The audit conducted by Dr. Green’s Cryptography Engineering did not uncover any major flaws.
Experts did find a couple of medium severity vulnerabilities – one of them is related to the fact that sensitive authentication tokens are not wiped from memory in case of certain TLS errors, and the second issue involves potentially flawed TLS control channel encryption. Cryptography Engineering also reported discovering six low severity problems.
The more serious issues have already been addressed by OpenVPN developers, and the less severe problems will be patched in the next official release.
“Given the numerous options and features provided by OpenVPN, vulnerabilities may crop up from certain feature combinations. This will be an ongoing challenge for OpenVPN developers to catch these problems early as the code base continues to evolve and expand,” Cryptography Engineering said in its report. “While the overall cryptographic design of OpenVPN is solid, some of the options available may undermine a user’s ability to deploy a secure VPN solution. As such, we recommend that the OpenVPN developers continue to document the risks of using certain advanced features to users.”

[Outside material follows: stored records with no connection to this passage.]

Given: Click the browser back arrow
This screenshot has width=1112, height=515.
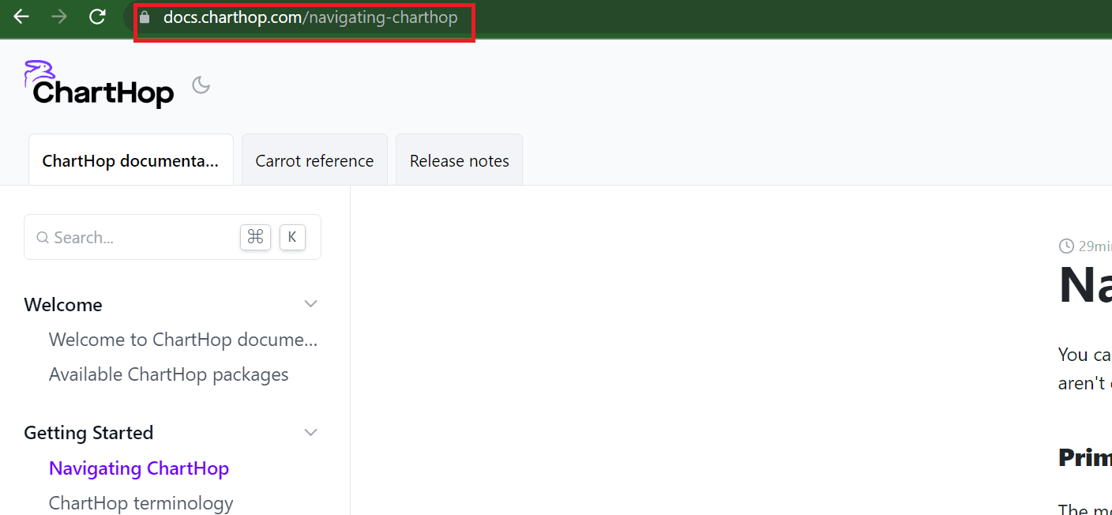Looking at the screenshot, I should (x=21, y=17).
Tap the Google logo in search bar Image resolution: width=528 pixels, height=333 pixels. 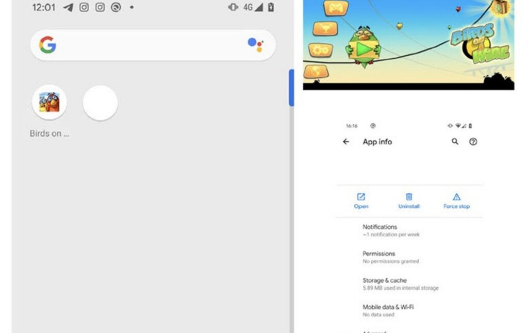point(47,45)
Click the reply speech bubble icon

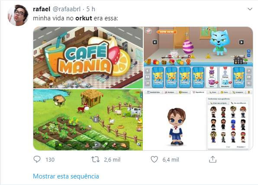click(37, 159)
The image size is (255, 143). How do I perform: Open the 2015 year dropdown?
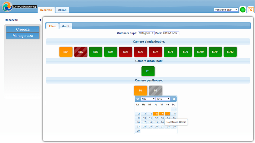(x=163, y=99)
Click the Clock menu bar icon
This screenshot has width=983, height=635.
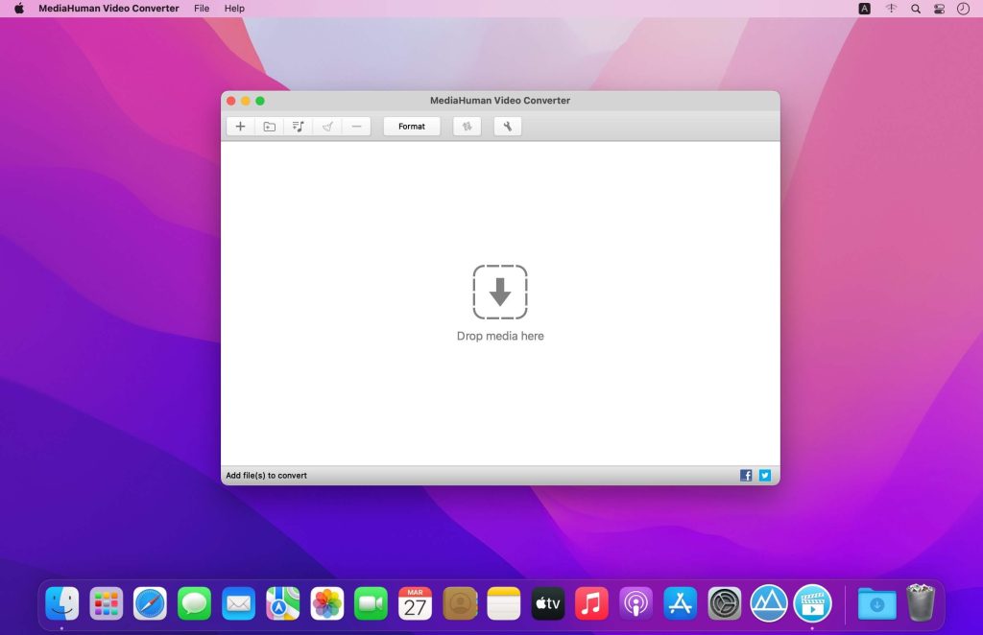[x=963, y=9]
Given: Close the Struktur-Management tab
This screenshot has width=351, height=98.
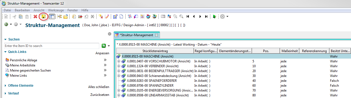Looking at the screenshot, I should [157, 35].
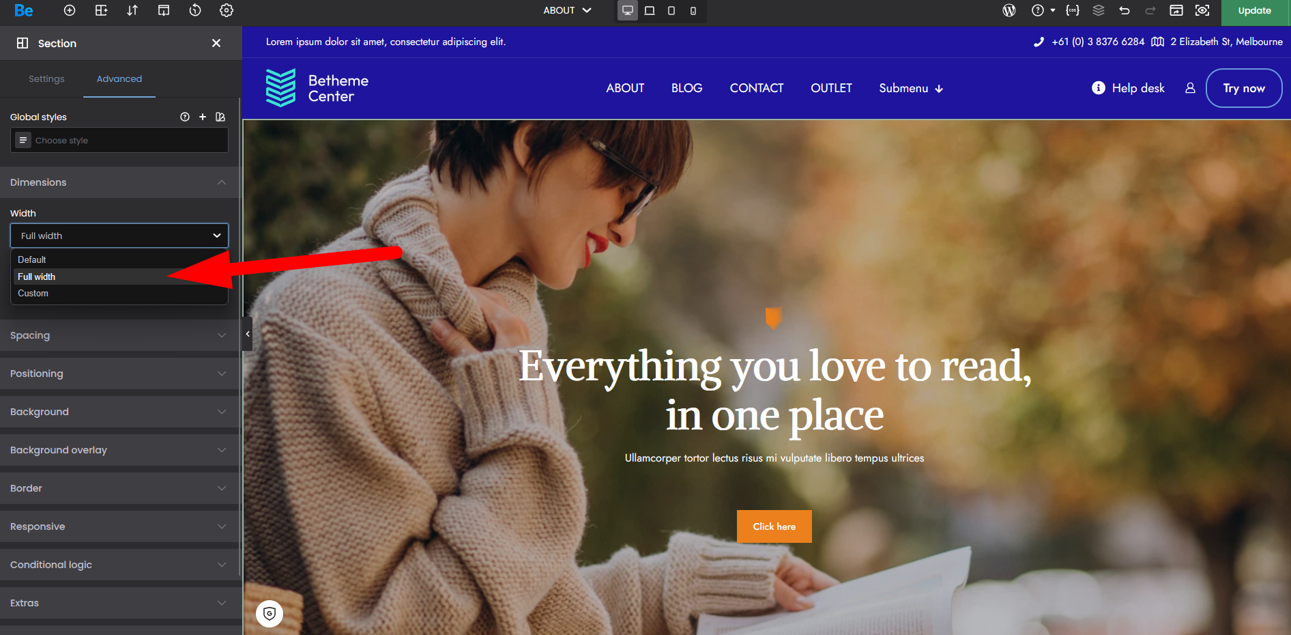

“OpenVPN is much safer after these audits, and the fixes applied to the OpenVPN mean that the world is safer when using this software,” OSTIF said in a blog post. “We have verified that the OpenVPN software is generally well-written with strong adherence to security practices.”
OSTIF pointed out that its next target is OpenSSL 1.1.1, which is the first version to implement TLS 1.3 and which contains numerous code changes.